Considering doing a PhD in criminology after my MA and have already sounded out a university and supervisor with very positive feedback and been asked to apply.
Not knowing much about how the day to day mechanics of a PhD actually works I was wondering if it's workable to live approx 1 hour and 30 minutes from university and still undertake a successful PhD?
For those already doing a PhD - are you 'in' university every day? is it possible to 'work from home' (ie by researching using the university's online journal search database)?
Would it be possible to utliise the 'sconul' system and use more local university libraries to research at rather than physically going into uni every day?
I moved nearly 200 miles away from my uni part way through my PhD, and had a three hour journey there. My family live near my uni so I had somewhere to stay and used to go up regularly at first for teaching and to see my supervisor. But for the last couple of years I only went up occasionally and managed to work from home quite easily. I think this is more possible in humanities/arts where it is easier to work remotely.

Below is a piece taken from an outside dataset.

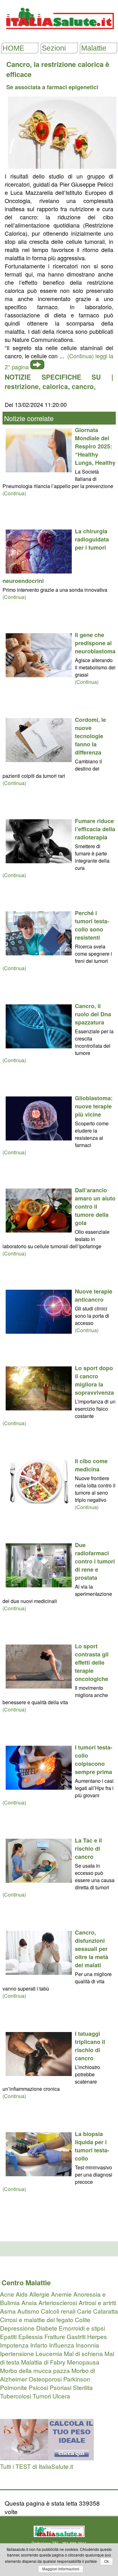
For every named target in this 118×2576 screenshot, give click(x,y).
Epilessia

Sconul access is great and if you have another uni library near you you can take advantage of that. I would say if you think it is the right uni and supervisor then this is more important than how far away you live and an hour and a half isn't that far really.
It's definitely possible - I live about 2000km away. ;-) The first few months I spent on campus though - lots of research seminars and meetings at the beginning. I do miss not being on campus but it is possible not to go very often if your supervisor is in agreement.
I used to live next to campus. I now live 1.5 hour away from campus and I go to campus twice a month, to get books from the library. I cannot afford going there every day, but again my PhD is in the humanities. I have found, however, that I am missing out in certain things. For instance, it was only once I was hired as a PGTA (and that was when I lived next to campus) - could it be that I am way from campus? I don't know. I am moving 3.5 hours away from campus soon, for my husband's new job, and I am feeling terrified - but I will sort something out with the local university, so that I can use their library.
I'm about an hour and a quarter from my university, and I agree with what previous people have said. It's perfectly possible, assuming you're not doing a subject where you need to be in a lab every day or something. For most of my PhD I spent two days a week on campus, though now I'm writing up that's dropped down to once a week or once a fortnight, depending on when I have meetings etc. Early on it's good to be on campus more often to get to know the department and, more importantly, for the department to get to know you. I know I've missed out on a few things by not being there more regularly - the social events, the extra little bits of work, some informal chats that might have sent me in different directions with my research. But not much, and on balance I don't think it's been difficult at all. Online access to journals has made it all so easy.
I did my PhD at a uni about an hour/hour and a half away from me (depending on traffic!). For me this was too far to travel every day, so to start with I just went in to uni once a week or so. Gradually, as I got more confident in my research, this dwindled away until I barely went in at all, and only saw my supervisors once or twice in the last year or so. We kept in touch via email and phone, and this was plenty for me. It does depend very much on how you like to work and the project itself; some people like to see their supervisors face to face more often, and for some projects it might be necessary. However, I am happy to work alone most of the time, only asking for help if I get stuck. Others prefer to be in the office environment and to have the opportunity to mix with other students.
I did feel that I missed out on the more social aspects - I didn't attend the weekly meetings within the department, or get to see the other PhDs present their work at the monthly meeting. I also felt that occasionally my supervisors forgot about me and prioritised the other students over me to some extent, which is hardly surprising as the other students could see them every day and be much more 'visible'. I was a bit older than the other students so wasn't interested in living the 'student lifestyle' so much anymore, so from that point of view I didn't feel that I was missing out on friendships or anything like that.
A lot depends also on the relationship you develop with your supervisor. If you aren't going to attend uni regularly, then I think it is important to establish early on that you can be trusted to get on with things. I sent very regular progress updates at the beginning to show that I was motivated and working hard. I also made a real effort to attend uni whenever they asked me to, such as if there was a specific meeting they really thought I should go to, to prove I was taking an interest in the department as a whole.